[This blog was first published on the American Artist website (http://www.artistdaily.com/) on June 29, 2009, but my mother recently sent me the newspaper article referred to in the blog so I though I would re-post it with those two pages].
If you are like most artists, you have a clear recollection of how you felt when one of your drawings or paintings was first put on display on a school bulletin board, in an art-school exhibition, or in a commercial gallery. All of a sudden, the artwork you didn't think much about became the focus of attention among your fellow students, family members, neighbors, teachers, and friends. And if you saved that early work of art, it has taken on even greater significance in the passing years. In fact, the importance accorded that first publicly displayed picture may have contributed to your becoming an artist today.

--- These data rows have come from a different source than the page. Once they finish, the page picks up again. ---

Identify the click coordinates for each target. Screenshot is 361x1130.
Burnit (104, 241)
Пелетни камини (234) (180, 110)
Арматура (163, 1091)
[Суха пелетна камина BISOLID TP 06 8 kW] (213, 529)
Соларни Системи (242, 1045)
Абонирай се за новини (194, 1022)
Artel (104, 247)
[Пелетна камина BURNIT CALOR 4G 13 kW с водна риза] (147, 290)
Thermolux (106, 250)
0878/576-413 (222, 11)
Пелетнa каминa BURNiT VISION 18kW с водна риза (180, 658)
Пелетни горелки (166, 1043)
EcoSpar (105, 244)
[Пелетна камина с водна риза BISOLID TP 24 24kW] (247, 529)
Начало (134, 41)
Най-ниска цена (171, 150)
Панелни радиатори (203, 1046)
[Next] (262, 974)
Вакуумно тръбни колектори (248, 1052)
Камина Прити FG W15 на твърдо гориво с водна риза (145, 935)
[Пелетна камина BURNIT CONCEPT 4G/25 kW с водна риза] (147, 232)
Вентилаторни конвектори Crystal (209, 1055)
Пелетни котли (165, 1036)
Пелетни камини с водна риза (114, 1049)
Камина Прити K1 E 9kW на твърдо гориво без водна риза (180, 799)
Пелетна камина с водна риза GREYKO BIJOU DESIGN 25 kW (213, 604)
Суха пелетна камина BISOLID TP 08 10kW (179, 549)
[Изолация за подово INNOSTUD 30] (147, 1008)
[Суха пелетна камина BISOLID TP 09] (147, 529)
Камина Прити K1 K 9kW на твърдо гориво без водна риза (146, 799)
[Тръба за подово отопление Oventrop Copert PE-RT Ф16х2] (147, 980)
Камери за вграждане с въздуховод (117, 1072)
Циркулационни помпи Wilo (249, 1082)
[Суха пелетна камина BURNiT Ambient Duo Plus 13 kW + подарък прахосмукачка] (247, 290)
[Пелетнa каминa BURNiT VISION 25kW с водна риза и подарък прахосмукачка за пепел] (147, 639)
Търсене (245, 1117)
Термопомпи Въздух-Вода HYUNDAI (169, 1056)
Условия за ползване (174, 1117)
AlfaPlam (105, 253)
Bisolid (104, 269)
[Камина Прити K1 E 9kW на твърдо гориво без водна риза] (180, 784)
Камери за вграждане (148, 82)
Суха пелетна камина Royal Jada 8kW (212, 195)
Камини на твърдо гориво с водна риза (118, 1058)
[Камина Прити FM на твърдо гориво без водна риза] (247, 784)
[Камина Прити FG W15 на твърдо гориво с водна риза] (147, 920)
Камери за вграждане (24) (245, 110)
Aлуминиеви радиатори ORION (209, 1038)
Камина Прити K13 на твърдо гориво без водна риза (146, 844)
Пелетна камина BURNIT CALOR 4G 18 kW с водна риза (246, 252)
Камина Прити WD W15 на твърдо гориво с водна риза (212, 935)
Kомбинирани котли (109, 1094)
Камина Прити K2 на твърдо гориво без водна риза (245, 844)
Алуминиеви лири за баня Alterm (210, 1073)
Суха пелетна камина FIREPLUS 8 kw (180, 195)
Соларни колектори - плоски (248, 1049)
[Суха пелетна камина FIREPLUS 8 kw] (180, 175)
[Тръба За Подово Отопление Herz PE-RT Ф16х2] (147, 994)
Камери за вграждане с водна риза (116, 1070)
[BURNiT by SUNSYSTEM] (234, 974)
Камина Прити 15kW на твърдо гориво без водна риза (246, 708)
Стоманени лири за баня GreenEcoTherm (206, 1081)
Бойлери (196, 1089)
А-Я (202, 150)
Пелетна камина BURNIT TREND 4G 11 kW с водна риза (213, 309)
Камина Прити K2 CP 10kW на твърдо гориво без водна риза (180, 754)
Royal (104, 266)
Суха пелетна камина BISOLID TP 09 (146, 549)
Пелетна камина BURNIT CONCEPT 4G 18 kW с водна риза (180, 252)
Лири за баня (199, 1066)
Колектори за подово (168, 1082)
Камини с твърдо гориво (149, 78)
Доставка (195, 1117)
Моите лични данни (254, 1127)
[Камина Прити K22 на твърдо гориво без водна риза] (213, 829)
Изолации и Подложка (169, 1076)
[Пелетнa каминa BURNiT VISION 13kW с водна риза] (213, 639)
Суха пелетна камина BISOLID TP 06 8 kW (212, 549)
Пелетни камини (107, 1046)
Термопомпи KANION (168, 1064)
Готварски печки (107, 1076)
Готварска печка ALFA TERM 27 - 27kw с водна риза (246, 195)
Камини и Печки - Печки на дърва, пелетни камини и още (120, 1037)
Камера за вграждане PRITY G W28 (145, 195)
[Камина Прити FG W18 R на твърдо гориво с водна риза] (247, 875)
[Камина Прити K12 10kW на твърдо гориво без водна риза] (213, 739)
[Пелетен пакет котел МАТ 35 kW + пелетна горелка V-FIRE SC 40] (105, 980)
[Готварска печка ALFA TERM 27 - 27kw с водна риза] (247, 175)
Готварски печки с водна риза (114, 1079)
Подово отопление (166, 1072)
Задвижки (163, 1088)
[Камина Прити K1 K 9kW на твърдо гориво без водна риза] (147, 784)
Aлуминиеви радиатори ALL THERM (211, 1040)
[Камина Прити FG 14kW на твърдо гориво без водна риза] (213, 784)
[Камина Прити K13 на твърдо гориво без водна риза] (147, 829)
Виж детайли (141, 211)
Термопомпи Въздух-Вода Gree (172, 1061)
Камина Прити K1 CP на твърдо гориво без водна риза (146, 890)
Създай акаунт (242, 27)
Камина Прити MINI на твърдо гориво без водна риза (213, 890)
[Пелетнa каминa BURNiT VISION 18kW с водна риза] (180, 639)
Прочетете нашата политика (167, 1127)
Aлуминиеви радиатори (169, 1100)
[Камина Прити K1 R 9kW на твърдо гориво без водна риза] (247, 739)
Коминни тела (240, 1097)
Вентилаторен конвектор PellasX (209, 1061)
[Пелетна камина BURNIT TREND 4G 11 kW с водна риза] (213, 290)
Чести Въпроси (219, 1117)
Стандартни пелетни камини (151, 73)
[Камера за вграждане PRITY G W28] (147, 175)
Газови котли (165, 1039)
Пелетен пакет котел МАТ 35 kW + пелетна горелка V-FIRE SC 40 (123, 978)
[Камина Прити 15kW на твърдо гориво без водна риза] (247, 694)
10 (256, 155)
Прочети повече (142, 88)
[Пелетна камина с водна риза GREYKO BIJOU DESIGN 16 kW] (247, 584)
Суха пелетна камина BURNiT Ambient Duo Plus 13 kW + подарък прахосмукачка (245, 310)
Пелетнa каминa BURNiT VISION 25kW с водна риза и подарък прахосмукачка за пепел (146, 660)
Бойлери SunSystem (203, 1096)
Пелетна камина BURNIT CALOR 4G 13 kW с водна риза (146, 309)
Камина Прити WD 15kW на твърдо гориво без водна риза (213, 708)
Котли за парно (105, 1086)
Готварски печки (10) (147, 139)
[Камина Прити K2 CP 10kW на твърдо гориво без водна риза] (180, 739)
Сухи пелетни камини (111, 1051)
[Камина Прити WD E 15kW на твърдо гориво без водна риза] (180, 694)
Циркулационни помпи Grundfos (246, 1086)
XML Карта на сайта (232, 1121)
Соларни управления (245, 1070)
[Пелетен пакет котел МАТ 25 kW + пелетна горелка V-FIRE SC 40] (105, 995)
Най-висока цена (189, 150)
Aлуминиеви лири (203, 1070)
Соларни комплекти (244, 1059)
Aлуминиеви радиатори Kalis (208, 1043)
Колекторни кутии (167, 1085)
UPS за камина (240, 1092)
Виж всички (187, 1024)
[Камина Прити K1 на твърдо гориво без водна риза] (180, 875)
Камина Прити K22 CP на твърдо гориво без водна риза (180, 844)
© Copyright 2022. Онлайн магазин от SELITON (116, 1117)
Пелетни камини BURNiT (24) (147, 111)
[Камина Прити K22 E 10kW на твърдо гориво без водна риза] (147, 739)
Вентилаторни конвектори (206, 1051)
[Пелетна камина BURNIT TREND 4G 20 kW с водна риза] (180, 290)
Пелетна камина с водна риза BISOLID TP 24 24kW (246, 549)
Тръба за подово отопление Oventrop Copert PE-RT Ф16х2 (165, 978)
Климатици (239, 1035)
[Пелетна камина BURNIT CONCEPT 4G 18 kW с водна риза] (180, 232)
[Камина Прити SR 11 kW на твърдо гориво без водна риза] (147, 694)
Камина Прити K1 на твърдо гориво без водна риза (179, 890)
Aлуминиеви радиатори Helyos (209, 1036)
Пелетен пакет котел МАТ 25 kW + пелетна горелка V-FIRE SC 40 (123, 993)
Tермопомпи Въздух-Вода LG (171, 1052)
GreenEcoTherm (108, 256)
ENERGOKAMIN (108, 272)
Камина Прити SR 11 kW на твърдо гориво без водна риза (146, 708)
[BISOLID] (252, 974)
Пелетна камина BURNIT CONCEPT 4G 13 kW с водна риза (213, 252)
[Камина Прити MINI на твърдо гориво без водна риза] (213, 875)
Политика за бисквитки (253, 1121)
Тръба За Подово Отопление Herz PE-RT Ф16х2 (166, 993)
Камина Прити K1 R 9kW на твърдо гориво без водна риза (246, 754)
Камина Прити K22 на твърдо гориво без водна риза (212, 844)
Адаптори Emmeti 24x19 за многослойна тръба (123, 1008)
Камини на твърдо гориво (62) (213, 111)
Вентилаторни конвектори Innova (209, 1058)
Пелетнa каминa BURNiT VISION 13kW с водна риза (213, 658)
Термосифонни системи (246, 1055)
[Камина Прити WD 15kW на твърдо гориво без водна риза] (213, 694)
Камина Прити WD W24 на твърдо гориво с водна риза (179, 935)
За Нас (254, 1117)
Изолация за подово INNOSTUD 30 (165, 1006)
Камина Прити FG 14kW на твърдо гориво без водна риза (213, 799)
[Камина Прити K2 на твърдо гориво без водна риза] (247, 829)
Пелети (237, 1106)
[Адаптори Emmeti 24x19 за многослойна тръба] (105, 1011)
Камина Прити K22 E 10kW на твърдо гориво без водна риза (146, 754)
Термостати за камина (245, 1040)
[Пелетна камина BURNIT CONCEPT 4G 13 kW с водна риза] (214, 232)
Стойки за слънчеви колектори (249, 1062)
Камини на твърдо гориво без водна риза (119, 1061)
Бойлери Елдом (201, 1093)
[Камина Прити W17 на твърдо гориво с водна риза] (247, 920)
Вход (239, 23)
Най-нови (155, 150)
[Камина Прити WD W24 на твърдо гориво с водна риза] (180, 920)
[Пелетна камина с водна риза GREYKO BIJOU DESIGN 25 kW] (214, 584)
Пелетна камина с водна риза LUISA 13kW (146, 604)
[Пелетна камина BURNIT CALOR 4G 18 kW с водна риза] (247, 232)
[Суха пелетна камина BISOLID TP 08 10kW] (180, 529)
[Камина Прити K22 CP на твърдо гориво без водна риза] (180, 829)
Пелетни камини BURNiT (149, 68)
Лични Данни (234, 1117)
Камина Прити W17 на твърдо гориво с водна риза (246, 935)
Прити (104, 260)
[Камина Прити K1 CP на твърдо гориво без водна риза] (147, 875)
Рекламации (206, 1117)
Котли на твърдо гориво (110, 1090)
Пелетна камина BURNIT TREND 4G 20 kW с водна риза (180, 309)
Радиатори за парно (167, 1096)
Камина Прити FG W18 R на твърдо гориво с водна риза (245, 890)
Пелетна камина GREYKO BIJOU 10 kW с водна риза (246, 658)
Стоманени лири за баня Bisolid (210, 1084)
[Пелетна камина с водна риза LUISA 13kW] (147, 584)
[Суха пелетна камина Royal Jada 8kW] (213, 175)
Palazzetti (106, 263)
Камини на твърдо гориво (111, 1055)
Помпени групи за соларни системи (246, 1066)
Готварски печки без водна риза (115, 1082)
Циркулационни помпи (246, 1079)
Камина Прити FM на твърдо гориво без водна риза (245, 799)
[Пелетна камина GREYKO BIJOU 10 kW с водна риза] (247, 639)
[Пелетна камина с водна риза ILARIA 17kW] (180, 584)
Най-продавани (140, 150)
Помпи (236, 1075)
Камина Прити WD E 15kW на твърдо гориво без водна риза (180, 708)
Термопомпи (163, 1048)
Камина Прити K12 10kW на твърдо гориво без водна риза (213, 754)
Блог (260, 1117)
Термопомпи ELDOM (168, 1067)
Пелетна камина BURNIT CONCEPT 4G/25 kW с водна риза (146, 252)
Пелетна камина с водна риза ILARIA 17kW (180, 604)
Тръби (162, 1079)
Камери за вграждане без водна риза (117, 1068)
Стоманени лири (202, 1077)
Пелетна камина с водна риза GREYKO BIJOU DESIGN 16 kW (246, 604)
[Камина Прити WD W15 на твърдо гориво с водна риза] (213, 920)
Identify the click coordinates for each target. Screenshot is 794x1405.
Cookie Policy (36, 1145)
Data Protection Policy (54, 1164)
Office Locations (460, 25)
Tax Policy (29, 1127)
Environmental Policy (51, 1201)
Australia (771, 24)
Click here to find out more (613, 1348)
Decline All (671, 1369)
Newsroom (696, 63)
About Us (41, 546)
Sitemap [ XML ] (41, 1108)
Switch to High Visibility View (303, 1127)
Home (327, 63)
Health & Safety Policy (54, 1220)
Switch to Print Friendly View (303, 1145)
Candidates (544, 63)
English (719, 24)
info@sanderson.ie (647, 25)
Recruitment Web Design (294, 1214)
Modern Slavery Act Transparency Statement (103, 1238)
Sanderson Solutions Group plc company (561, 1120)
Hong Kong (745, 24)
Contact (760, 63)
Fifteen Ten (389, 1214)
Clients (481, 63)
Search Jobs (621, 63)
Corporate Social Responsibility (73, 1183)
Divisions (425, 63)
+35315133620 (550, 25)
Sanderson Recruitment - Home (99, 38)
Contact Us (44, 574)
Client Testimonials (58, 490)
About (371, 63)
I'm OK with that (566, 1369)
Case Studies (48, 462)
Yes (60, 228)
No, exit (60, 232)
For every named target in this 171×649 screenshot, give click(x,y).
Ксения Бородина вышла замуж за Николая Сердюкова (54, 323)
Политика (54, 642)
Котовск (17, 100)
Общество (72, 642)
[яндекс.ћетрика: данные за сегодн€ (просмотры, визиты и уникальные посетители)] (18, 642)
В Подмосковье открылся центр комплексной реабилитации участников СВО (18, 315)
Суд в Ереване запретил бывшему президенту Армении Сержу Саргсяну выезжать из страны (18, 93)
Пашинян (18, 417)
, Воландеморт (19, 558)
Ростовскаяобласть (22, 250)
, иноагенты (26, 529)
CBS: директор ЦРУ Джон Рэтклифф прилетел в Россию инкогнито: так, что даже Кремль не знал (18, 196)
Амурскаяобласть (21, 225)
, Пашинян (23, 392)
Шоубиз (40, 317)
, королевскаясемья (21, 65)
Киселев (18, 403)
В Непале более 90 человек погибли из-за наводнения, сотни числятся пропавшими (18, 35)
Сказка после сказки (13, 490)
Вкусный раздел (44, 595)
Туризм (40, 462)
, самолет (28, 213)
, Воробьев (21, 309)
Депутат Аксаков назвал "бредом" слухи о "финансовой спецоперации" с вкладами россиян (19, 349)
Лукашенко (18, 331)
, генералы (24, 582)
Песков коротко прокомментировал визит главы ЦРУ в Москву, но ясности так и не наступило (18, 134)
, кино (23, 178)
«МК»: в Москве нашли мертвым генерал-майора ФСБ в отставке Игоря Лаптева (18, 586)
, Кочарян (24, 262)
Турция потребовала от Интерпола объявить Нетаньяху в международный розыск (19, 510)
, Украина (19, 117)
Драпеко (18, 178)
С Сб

My first public recognition as an artist came when I was in second grade at Bienville Elementary School, in New Orleans. My crayon drawing of the classroom with my best friends standing at the blackboard and the clock accouncing the 3p.m. end of the school day was reproduced in the February 27, 1955 edition of The Times-Picayune newspaper in the Dixie Roto magazine section, along with a phtoograph of the actual classroom and selected students. That's the day all my friends and relatives decided I was an artist.
Your experience may have been more nerve racking than mine. After all, most young people are very nervous during their first public speech or exhibition, and many adults hate attending the opening of their art shows. Nevertheless, the recognition can be extremely encouraging to artists of any age because it allows them to see how others respond to their intensely personal, private activities in the studio.
I'd be interested to know if you also have clear recollections of that first public display of your artwork and the bundle of emotions that came with the experience.